Overall, our Magic Kingdom Day Plan focuses largely on rides, simply because there are so many of them and they tend to take less time than the lengthier shows. That being said, if you have the luxury of time and can spend an extra day at Magic Kingdom, or you’re simply looking for a more relaxed experience, don’t miss out on the various shows and entertainment offerings.
If you’re not sure whether an attraction is right for you and your group, do your homework beforehand so you don’t waste time on some you’d rather skip. YouTube is a great resource for attraction ride-throughs and the perfect way to assess if a ride is too intense or worth your precious time.

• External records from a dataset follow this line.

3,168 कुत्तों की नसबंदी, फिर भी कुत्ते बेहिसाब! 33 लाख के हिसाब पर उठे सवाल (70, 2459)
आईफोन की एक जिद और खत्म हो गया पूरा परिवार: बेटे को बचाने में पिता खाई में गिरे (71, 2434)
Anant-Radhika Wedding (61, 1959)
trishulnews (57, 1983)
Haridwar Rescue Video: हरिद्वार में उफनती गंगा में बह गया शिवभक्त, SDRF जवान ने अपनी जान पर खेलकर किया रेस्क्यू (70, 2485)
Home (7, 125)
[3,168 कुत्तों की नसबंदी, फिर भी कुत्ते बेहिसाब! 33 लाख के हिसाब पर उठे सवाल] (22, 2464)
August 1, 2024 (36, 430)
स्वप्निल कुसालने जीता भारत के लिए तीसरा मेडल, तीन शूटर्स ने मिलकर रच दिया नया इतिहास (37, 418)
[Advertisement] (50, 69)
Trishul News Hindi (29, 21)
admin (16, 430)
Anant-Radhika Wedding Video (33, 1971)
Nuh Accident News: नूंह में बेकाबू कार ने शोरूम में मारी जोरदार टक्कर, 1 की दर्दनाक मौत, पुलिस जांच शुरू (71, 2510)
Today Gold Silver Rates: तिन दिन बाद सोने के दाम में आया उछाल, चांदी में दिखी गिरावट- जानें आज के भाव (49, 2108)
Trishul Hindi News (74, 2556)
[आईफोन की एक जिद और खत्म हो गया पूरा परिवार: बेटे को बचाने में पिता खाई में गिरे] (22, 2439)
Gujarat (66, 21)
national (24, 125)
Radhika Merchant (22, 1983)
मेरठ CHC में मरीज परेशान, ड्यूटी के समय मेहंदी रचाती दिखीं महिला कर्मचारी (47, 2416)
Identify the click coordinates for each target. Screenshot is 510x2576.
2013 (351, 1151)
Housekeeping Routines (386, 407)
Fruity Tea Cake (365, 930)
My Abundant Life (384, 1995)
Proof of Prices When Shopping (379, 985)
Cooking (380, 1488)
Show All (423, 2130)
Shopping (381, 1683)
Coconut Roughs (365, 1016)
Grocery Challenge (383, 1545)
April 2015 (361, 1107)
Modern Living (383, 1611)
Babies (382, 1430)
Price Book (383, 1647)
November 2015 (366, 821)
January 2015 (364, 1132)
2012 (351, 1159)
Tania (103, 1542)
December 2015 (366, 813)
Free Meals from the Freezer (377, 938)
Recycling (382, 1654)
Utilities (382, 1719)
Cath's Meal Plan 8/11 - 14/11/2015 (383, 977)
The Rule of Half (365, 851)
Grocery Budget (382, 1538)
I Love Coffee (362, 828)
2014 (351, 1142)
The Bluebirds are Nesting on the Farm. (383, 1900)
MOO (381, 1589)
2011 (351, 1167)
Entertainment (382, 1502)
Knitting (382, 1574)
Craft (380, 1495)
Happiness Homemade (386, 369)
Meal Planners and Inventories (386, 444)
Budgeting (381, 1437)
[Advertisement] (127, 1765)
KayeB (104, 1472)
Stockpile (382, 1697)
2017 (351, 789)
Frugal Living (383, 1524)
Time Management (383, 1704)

Best Itinerary for Magic Kingdom – 3 Options
Now, this isn’t a one-size-fits-all kind of deal. No trip to Disney World can, should or will be the same. You also can’t just walk into Magic Kingdom (after opening, no less), do attractions all willy-nilly and expect to get a lot done.
Rather, for a productive visit that’s as stress-free as possible, do your research, arrive early and let who you’re traveling with and how much time and money you have to spend be your guide.
Can’t afford Genie+? No worries! As long as you arrive early, are strategic with your attractions and follow the first of our Magic Kingdom strategy guides below, you can still accomplish quite a bit just by using the standby lines.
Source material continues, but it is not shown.